Action item: Beginning at the line containing "[След. (стрелка вправо)] (40, 2569)", restate each line of the listing below word for word until the last one has been given.

Supplied material:
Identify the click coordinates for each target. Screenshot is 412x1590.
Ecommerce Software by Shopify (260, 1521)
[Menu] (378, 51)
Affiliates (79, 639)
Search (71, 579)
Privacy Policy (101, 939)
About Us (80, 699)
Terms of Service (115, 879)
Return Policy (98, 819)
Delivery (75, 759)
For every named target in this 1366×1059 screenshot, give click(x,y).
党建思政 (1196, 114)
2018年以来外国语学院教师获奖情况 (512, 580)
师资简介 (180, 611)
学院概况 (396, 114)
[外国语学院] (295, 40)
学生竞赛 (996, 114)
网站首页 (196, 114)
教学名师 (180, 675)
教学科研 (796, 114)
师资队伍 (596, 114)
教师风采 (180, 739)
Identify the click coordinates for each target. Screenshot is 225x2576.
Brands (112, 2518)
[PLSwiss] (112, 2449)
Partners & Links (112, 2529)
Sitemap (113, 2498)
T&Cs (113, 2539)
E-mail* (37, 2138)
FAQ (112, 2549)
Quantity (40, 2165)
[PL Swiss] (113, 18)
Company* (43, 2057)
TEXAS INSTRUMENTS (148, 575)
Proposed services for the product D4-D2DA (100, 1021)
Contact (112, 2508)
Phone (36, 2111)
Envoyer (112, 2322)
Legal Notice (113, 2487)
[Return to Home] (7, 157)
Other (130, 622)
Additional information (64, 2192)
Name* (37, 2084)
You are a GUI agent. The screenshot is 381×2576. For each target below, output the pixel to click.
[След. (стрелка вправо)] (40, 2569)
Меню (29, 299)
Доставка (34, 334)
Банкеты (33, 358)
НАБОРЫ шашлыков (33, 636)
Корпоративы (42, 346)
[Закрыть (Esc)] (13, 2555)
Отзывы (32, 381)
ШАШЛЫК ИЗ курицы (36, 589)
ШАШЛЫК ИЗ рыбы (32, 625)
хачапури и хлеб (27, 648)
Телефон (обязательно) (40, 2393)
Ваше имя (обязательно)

Written solution:
[След. (стрелка вправо)] (40, 2569)
Меню (29, 299)
Доставка (34, 334)
Банкеты (33, 358)
НАБОРЫ шашлыков (33, 636)
Корпоративы (42, 346)
[Закрыть (Esc)] (13, 2555)
Отзывы (32, 381)
ШАШЛЫК ИЗ курицы (36, 589)
ШАШЛЫК ИЗ рыбы (32, 625)
хачапури и хлеб (27, 648)
Телефон (обязательно) (40, 2393)
Ваше имя (обязательно)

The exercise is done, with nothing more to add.